No pictures should appear in the copy. Reproduce exactly the lines from the one containing "Given: Select the Graphs tab" through the end of the material below.

Top of DATA EXTRACTS

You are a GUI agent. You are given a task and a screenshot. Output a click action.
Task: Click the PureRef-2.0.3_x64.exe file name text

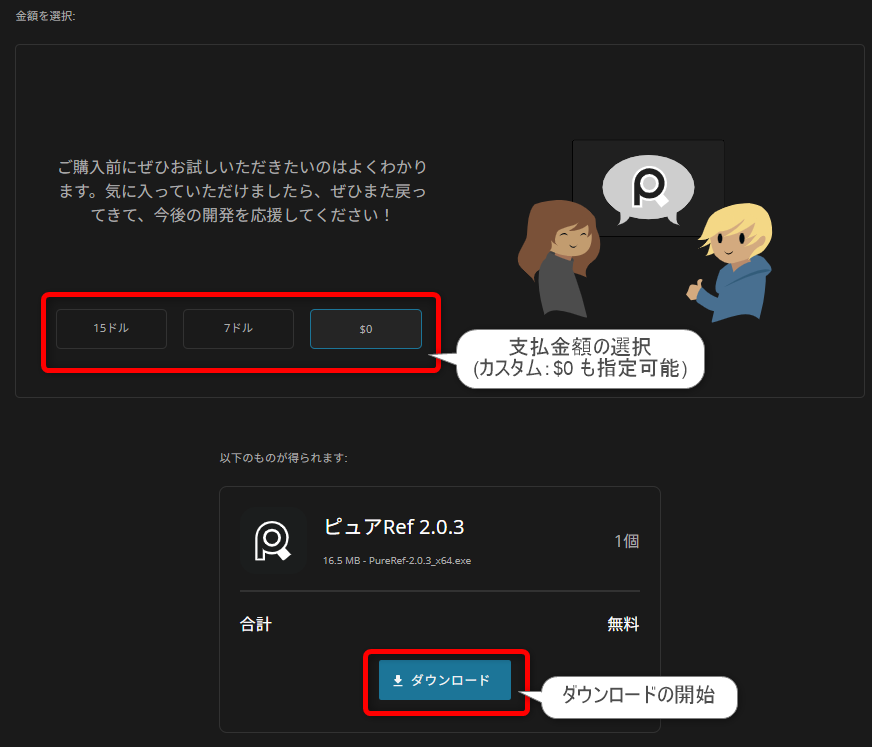pos(420,561)
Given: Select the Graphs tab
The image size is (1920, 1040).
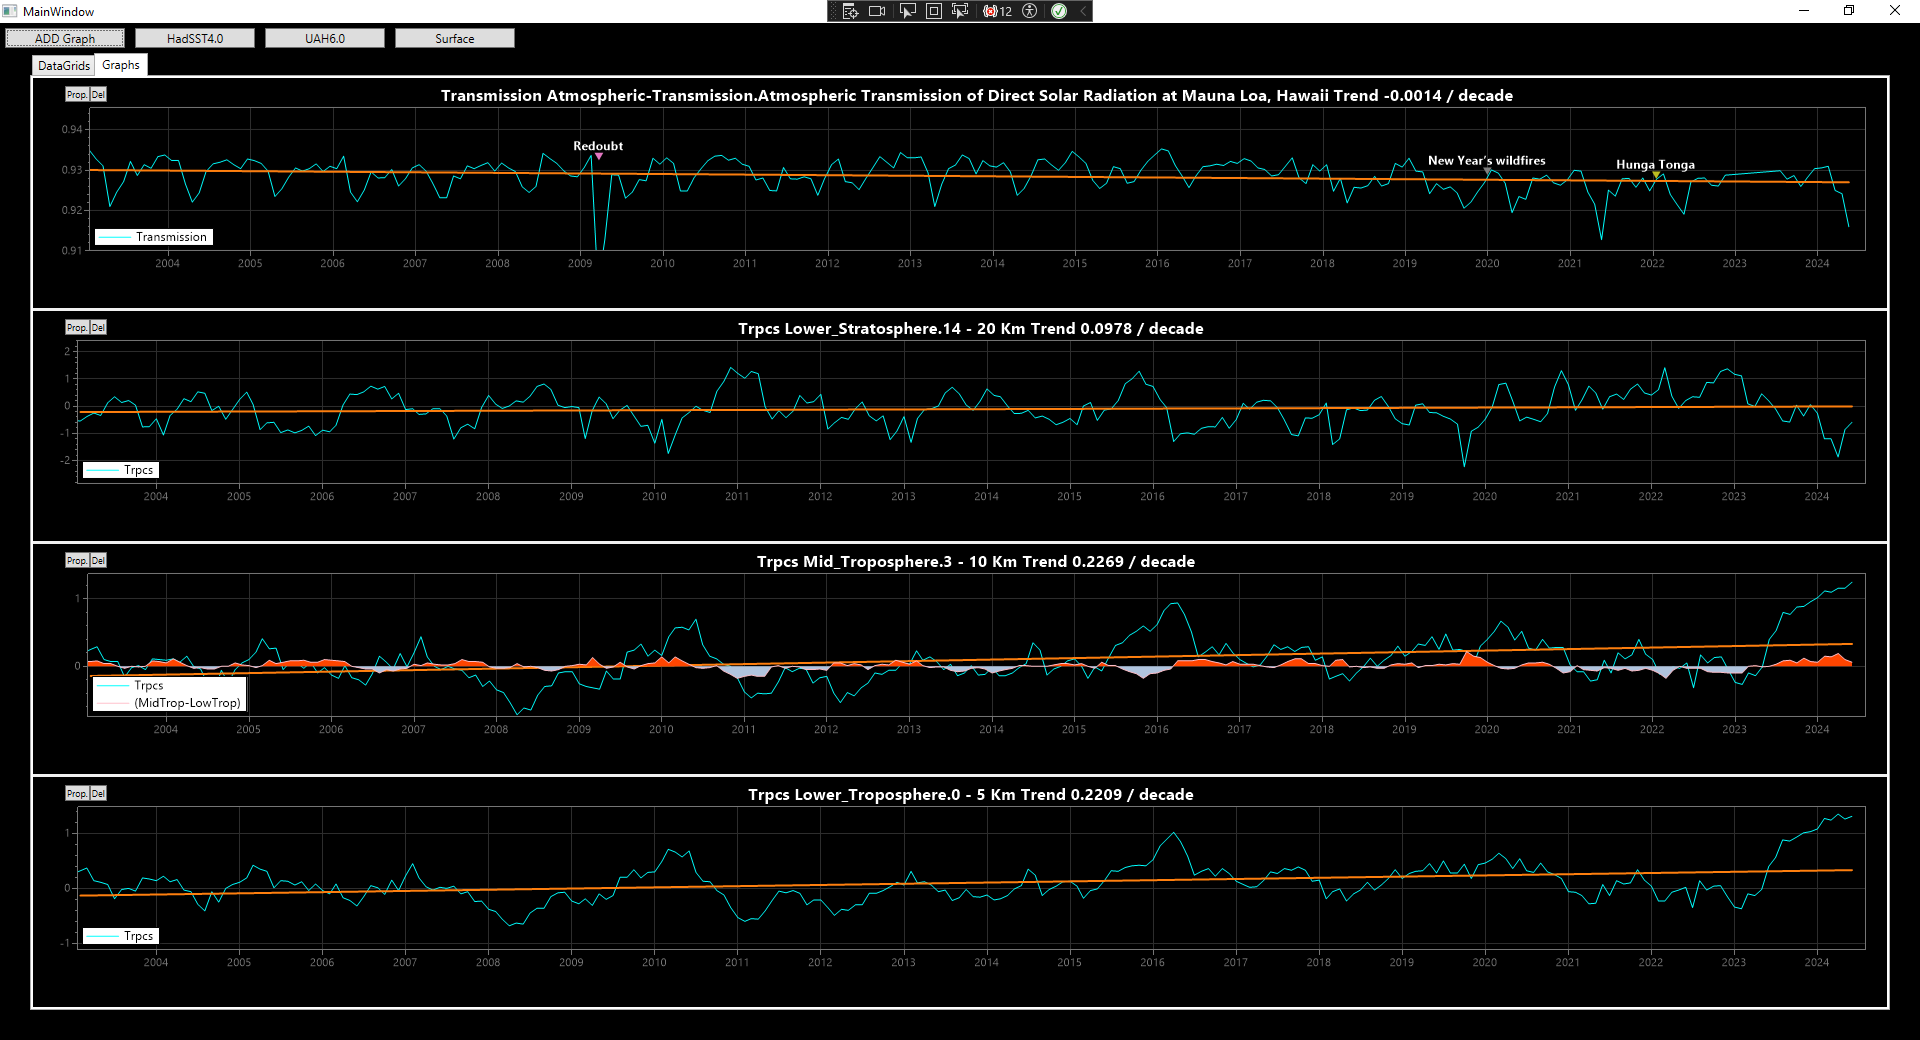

Bottom of DATA EXTRACTS

# ANSWER TO THIS PROBLEM:
Given: Select the Graphs tab
The image size is (1920, 1040).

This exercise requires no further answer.